- **GIVEN TASK**: Swap "Viewport" for "Window" throughout the data below and write all of it out again with everything else unchanged, leaving out the pictures.
>> Begin MATERIAL SUPPLIED
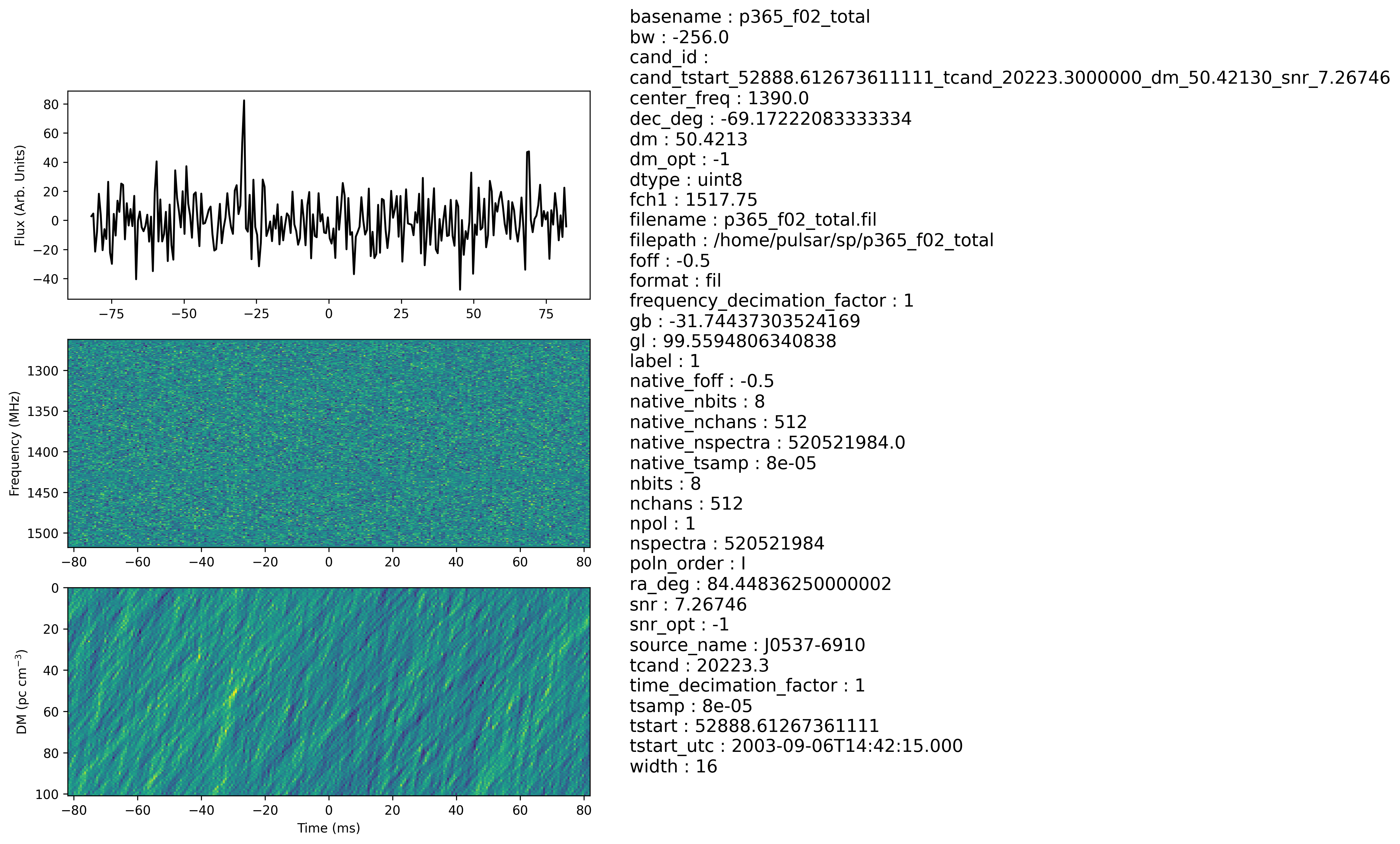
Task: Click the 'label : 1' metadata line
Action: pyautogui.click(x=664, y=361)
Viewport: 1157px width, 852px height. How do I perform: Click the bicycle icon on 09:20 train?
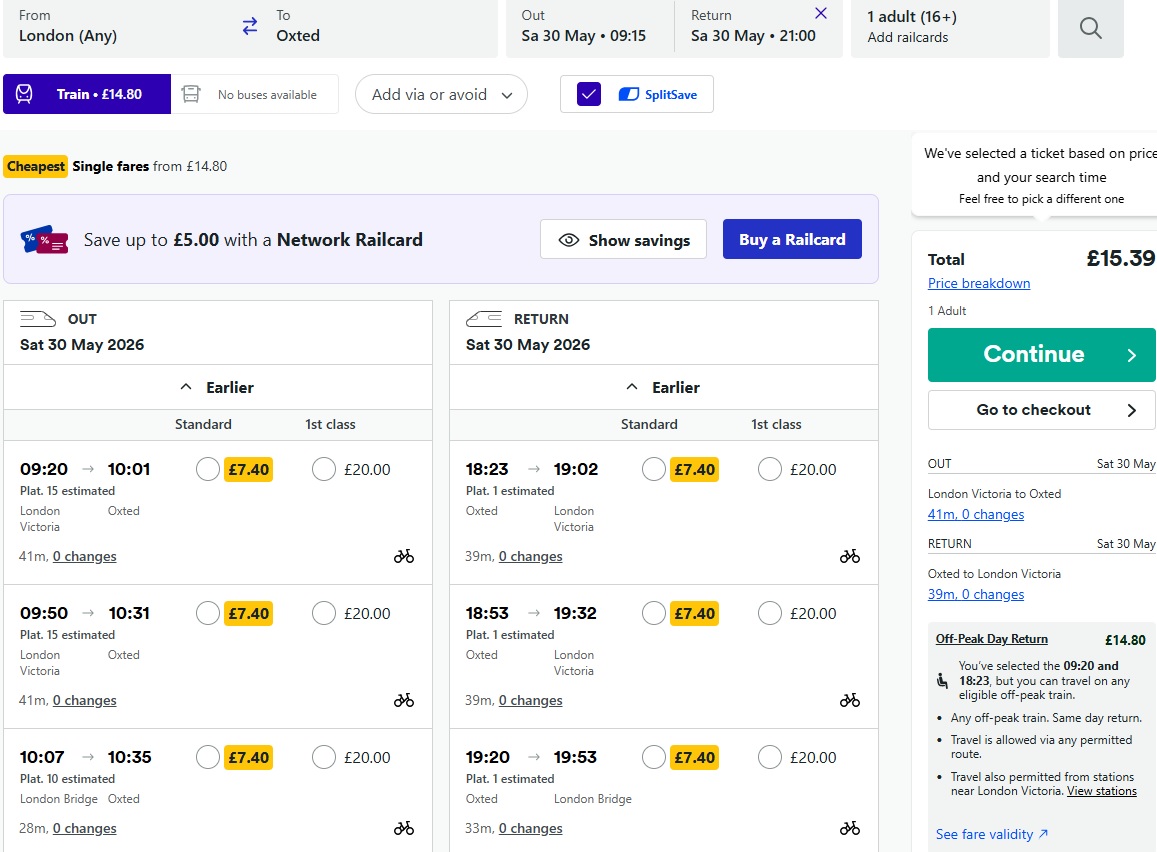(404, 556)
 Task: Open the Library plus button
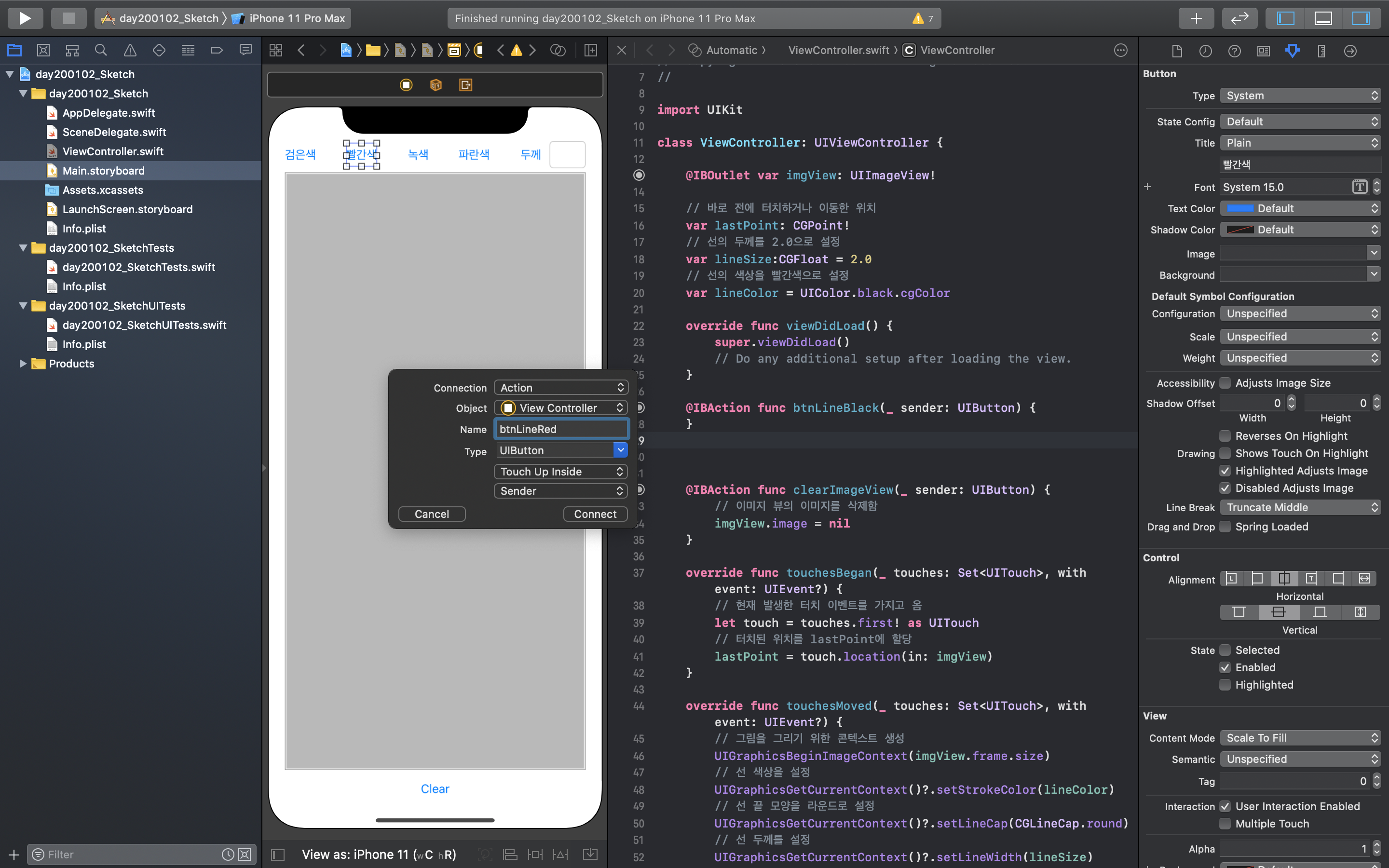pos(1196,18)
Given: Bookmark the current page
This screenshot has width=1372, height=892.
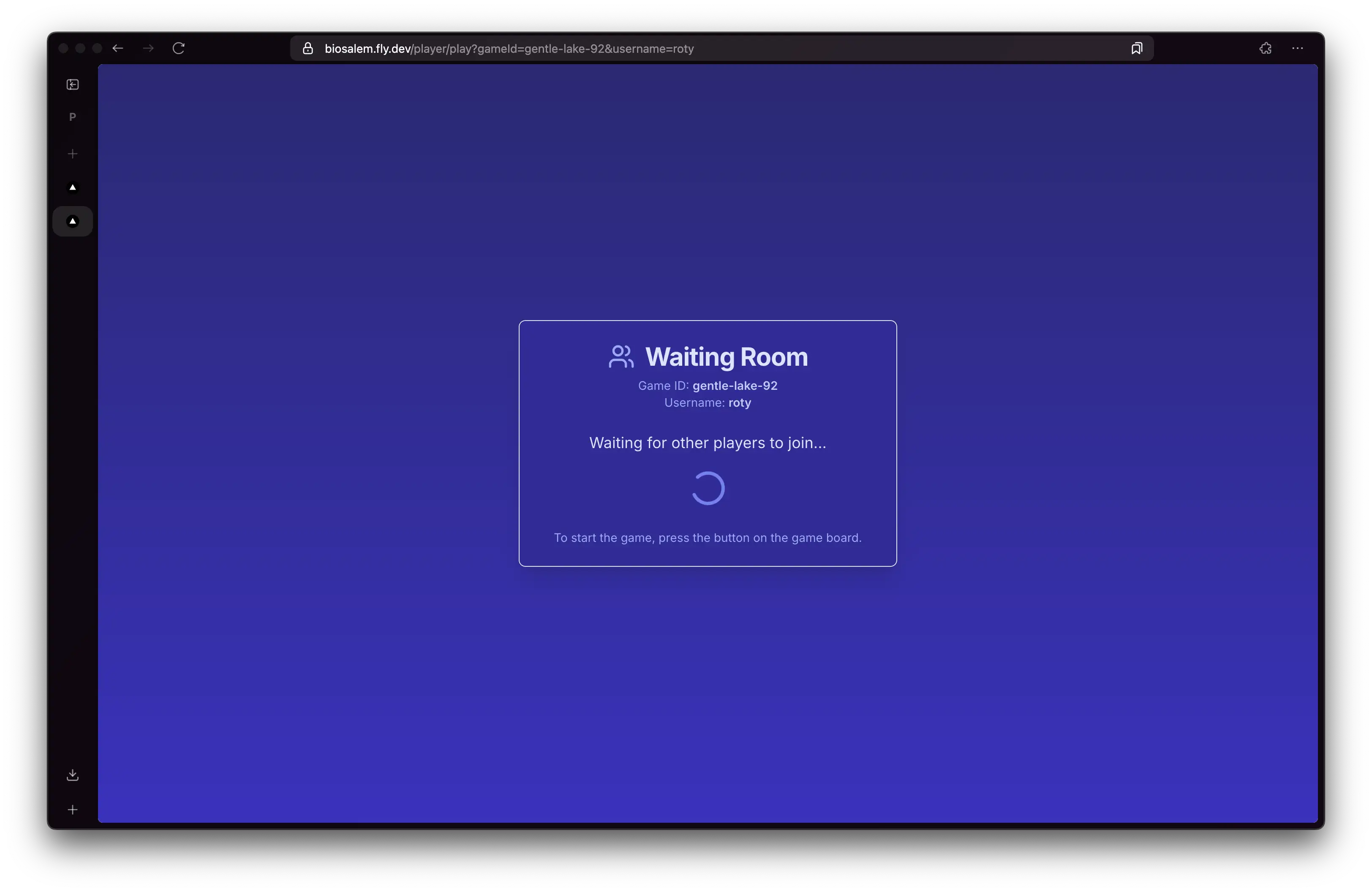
>> End MATERIAL SUPPLIED
- **WRITTEN SOLUTION**:
Task: Click the 'label : 1' metadata line
Action: pyautogui.click(x=664, y=361)
Window: 1157px width, 852px height. How do I perform: Click the bicycle icon on 09:20 train?
(404, 556)
 Task: Open the Library plus button
pos(1196,18)
Given: Bookmark the current page
This screenshot has width=1372, height=892.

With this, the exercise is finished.